* _What the task requires_:
Give every entry again, exactly.

* _Task data_:
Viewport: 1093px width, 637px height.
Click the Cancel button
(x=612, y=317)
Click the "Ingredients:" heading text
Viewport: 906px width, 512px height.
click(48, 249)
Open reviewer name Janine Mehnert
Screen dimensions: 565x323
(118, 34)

* _Task solution_:
Viewport: 1093px width, 637px height.
Click the Cancel button
(x=612, y=317)
Click the "Ingredients:" heading text
Viewport: 906px width, 512px height.
click(48, 249)
Open reviewer name Janine Mehnert
Screen dimensions: 565x323
(118, 34)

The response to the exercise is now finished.